I am an accidental migrant. I never wanted or needed to leave home. Not at 18 when I left to pursue higher education nor at 34 when I married Brad. 

I miss the life I left behind and the incredible richness of my culture on most good days and definitely on every hard day. Far from home, migrants can never put into words our complicated relationship with our host country. To survive in my new life, I have to forget a lot of what I have left behind.

In the 14 years I have lived away from home I have had the immense privilege to be able to visit my family every year. Today as I hang up the phone with my 80-year-old aunt, who has always lived with my family and is like my mother, I wonder, is this the last time we will talk? My parents, my brothers, my nephews and nieces and all my closest friends are all in lockdown in Pakistan. 

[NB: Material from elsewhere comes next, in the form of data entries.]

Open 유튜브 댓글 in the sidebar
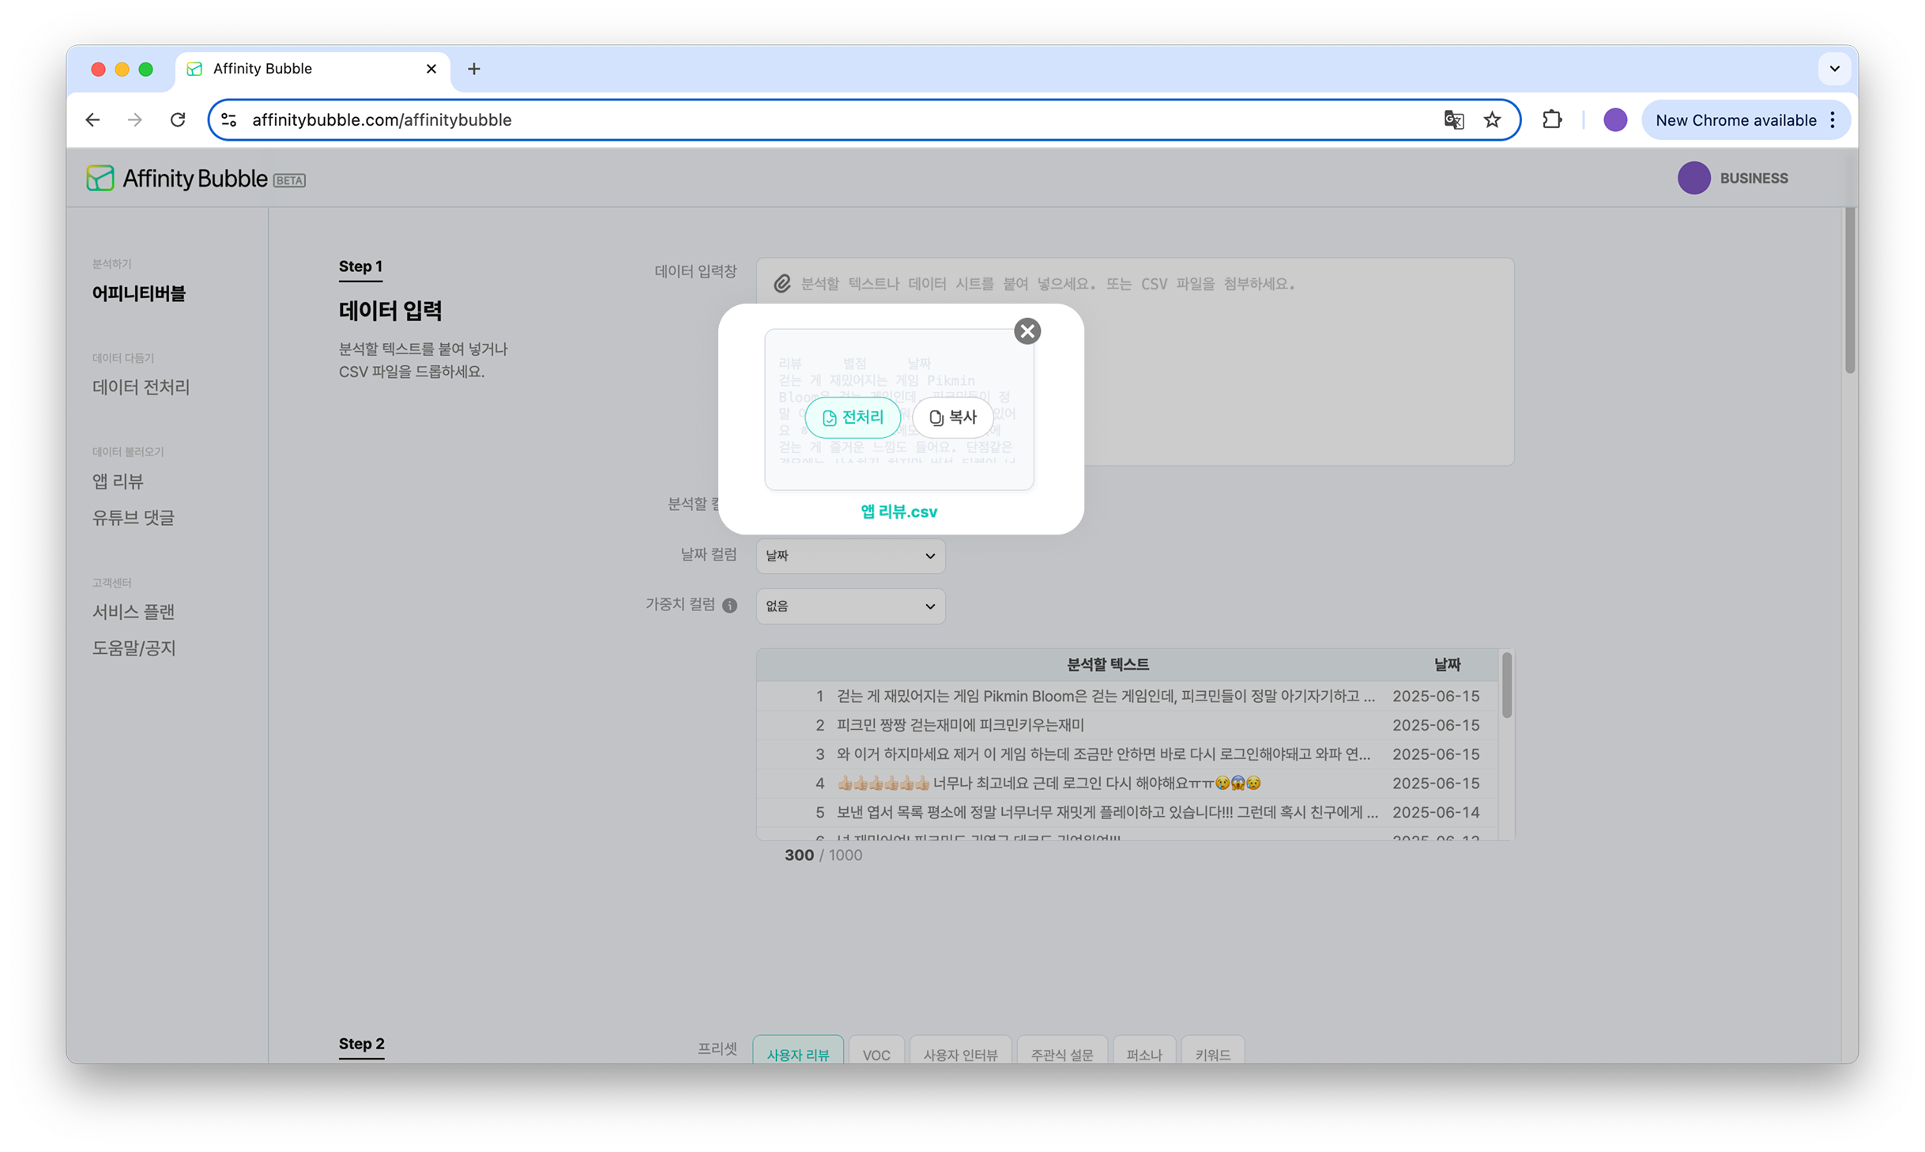The width and height of the screenshot is (1925, 1152). [x=133, y=518]
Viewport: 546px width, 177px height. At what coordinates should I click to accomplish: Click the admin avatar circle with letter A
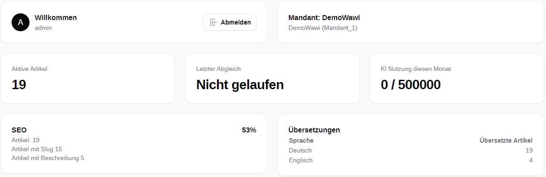pyautogui.click(x=21, y=22)
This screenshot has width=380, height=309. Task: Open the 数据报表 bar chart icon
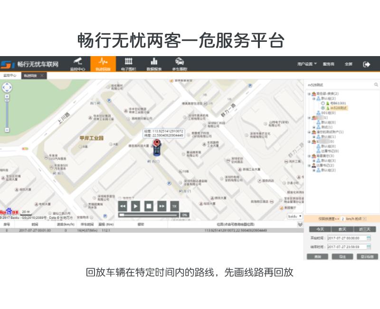[154, 62]
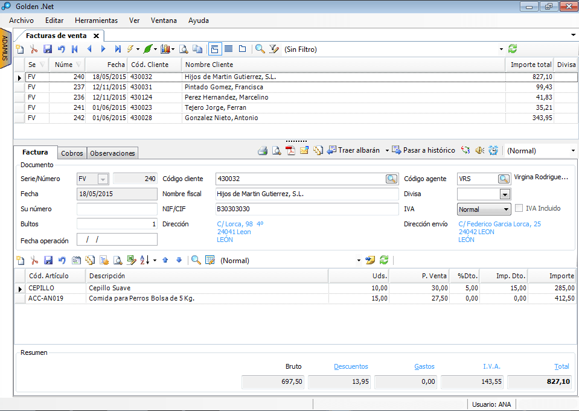Click the A-Z sort icon for line items

145,260
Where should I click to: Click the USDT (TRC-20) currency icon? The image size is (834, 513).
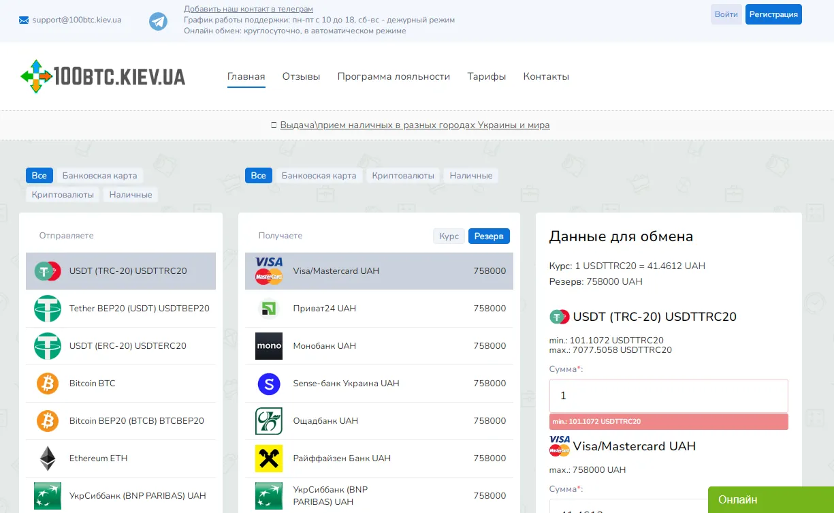pyautogui.click(x=46, y=270)
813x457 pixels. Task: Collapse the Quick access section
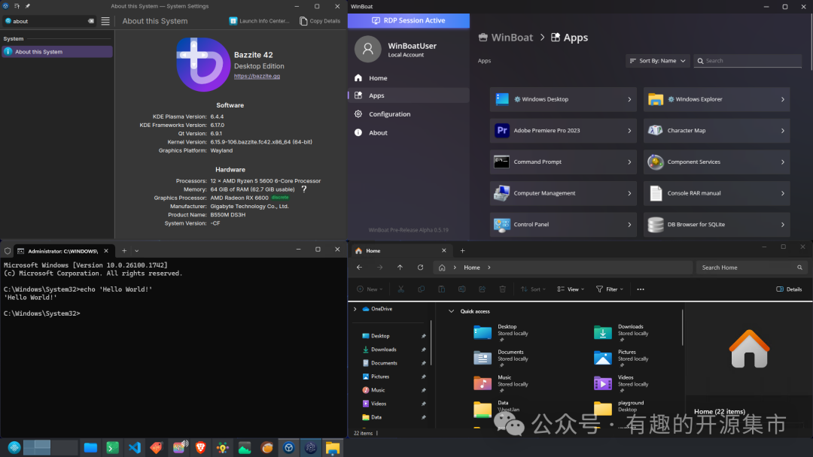[452, 311]
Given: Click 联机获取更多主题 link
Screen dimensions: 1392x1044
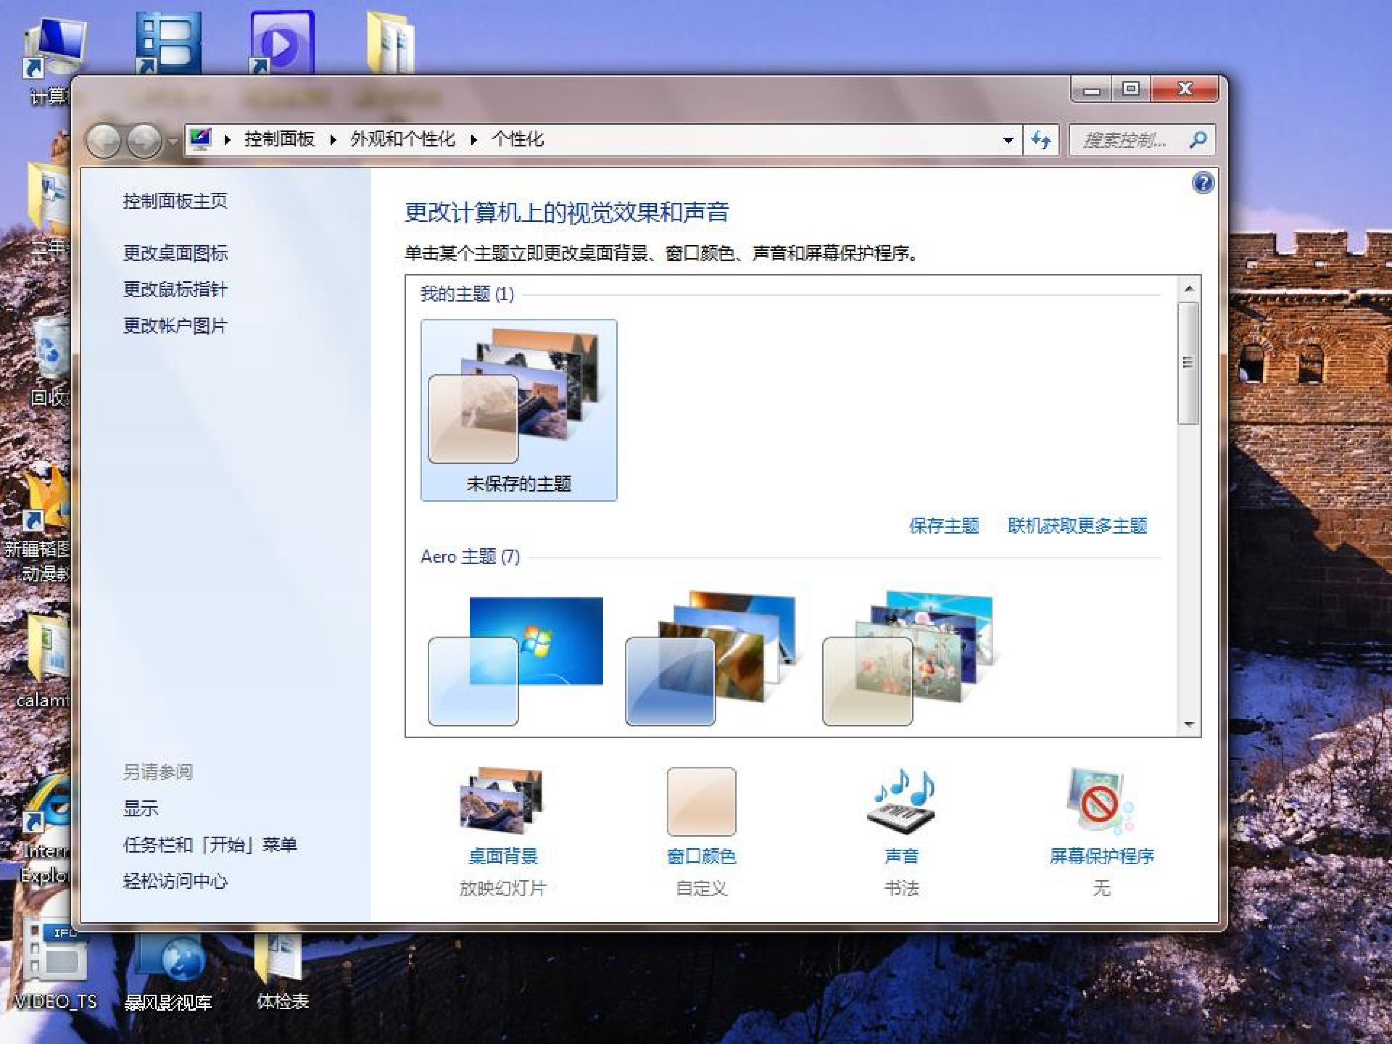Looking at the screenshot, I should 1077,525.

Karachi is already a place racked with all kinds of challenges and is ripe for a massive outbreak of Covid-19. My father who suffers from a debilitating auto-immune condition is easily the most vulnerable in my family. I wonder will he ever meet his new grandson? 

Migrants often leave their closest family members to start a new life in another country. We arrive in different guises but underneath we all carry a similar burden of leaving behind a world which we know and understand. 

Some like me, privileged with education, class, and the right accent can “pass” in my host society as an insider. More often though, first-generation immigrants are on the margins of society, not comfortable in English and working for minimum or less than living wages in spite of their qualifications. 

One of the ways immigrants navigate loss is by finding comfort in the familiar. Far from home, with little to no access to return, first-generation immigrants cluster in ethnic enclaves. They move to places where there are other immigrants like them, and they fill their neighborhoods with the sights and smells of the home they have left behind. 

I remember my first year in Montreal realizing how much I missed the things I took for granted in Karachi: the call to prayer, the local music, the ease in communication and the knowledge of where I belonged. Leaving Karachi drew out just how much I am shaped by where I grew up and how it will always define my identity. Having mixed-race children with dual nationalities has complicated my identity and my relationship to home even more. 

This week the fear that I have in the past buried and placated with yearly trips home arises in the center of my chest. I can’t help but think of the dreaded phone call letting me know that something has happened to someone I love. The distance feels unbearable and all I have is distraction and prayer to survive. 

All of us are in this boat of uncertainty together with the illusion of control thrown overboard. I’m living with the helplessness that if something does happen to anyone in my family I cannot travel there. And I am not alone. More and more people, irrespective of their immigration status, share my predicament. 

Covid-19 has stripped bare our privileges, exposed our vulnerabilities individually and collectively, and demonstrates how meaningful in-person human connection is. We are reminded that we are all vulnerable to catastrophic and sudden changes and that there have always been people living with treacherous uncertainty and fear. 

I hope this crisis can teach us to look with mercy into each other’s worlds. During this time, we have the most bittersweet of opportunities to stand in this groundlessness together.